EXERCISE REQUIREMENTS: Upon reaching the line that contains "Task: Click the" in the records below, begin repeating every line exactly through the last one, skipping pictures.

[Stored records]
┄┄┄┄┄┄

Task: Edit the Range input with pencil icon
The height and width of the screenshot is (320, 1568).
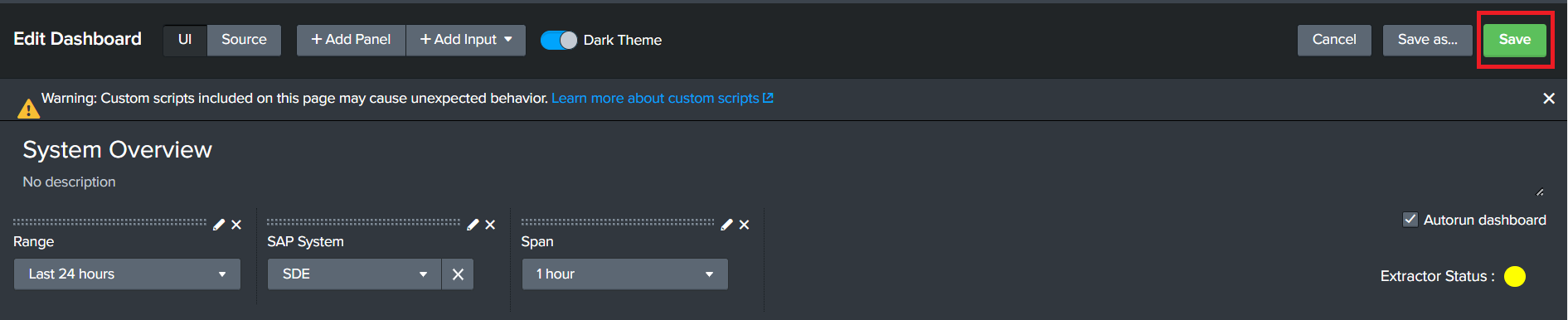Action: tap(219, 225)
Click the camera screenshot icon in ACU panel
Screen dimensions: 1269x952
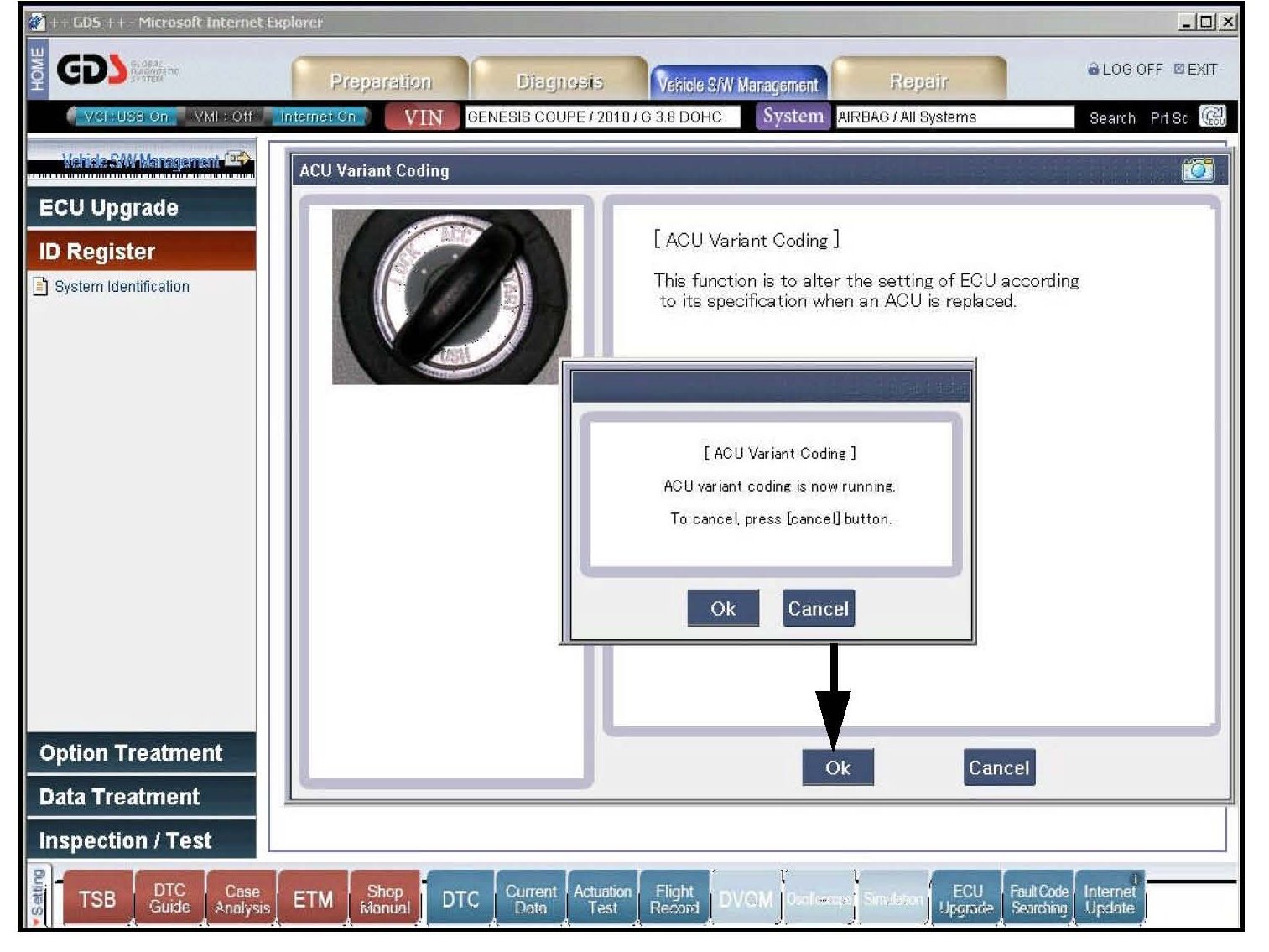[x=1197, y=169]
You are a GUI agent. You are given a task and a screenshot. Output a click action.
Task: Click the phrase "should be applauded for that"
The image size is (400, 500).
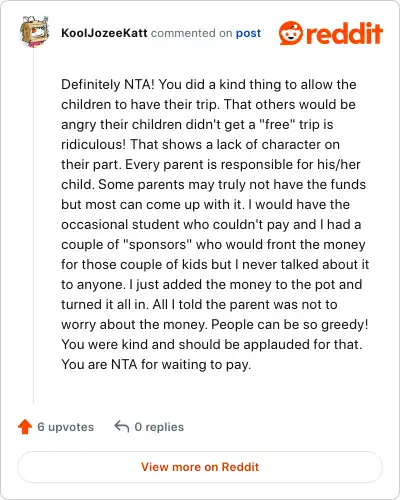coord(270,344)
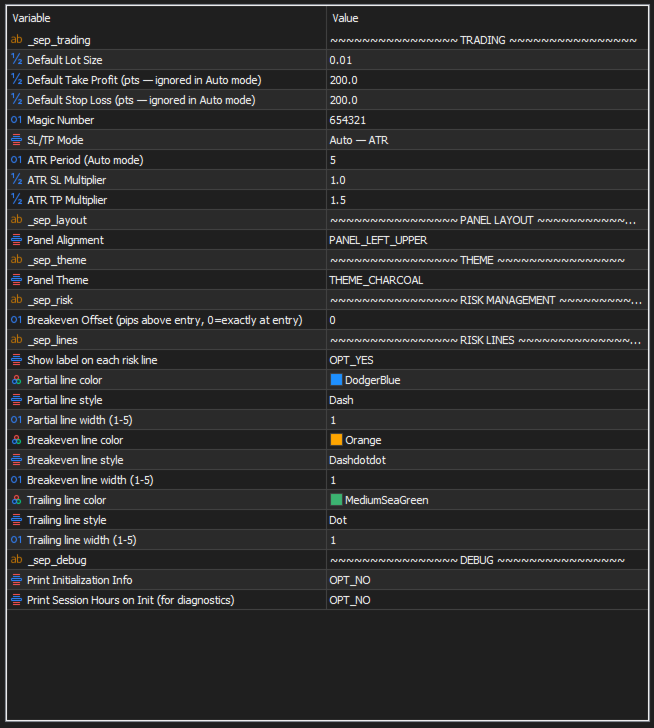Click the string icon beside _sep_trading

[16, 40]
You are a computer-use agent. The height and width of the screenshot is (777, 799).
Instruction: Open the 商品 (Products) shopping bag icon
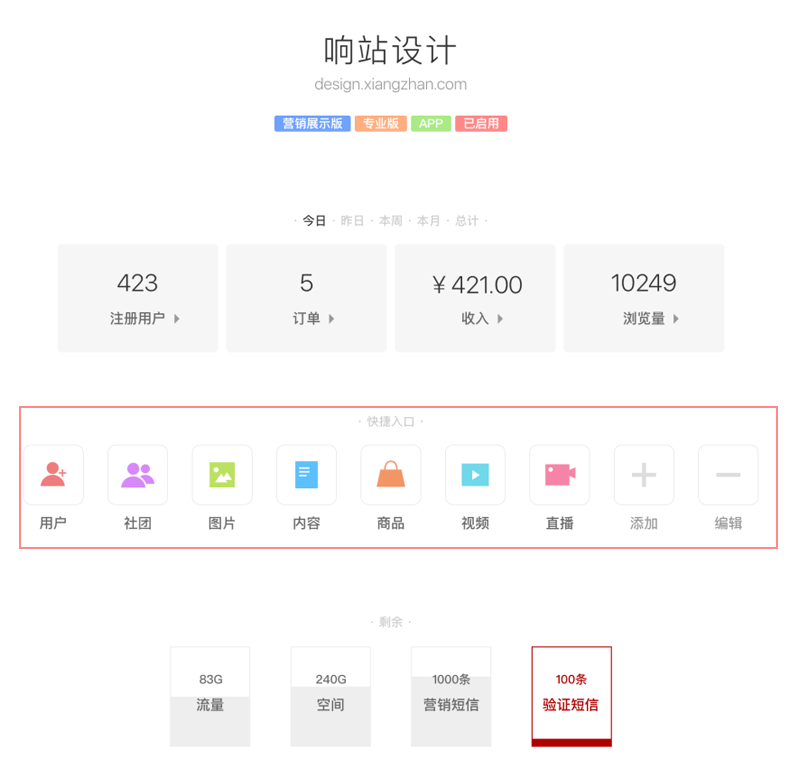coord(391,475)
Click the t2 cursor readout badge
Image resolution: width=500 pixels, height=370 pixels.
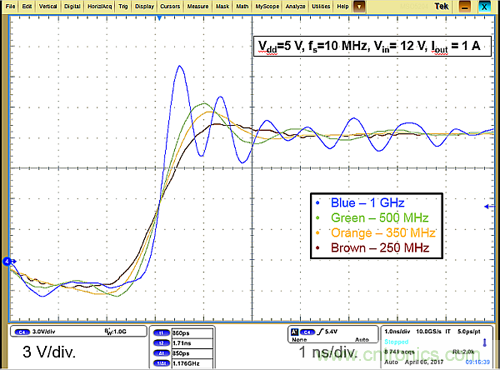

┄┄┄┄┄┄

SOLVED PROBLEM:
Task: Click the phrase "should be applauded for that"
The image size is (400, 500).
coord(270,344)
Click the string icon beside _sep_trading

[16, 40]
You are a computer-use agent. The height and width of the screenshot is (777, 799).
Instruction: Open the 商品 (Products) shopping bag icon
coord(391,475)
Click the t2 cursor readout badge
Image resolution: width=500 pixels, height=370 pixels.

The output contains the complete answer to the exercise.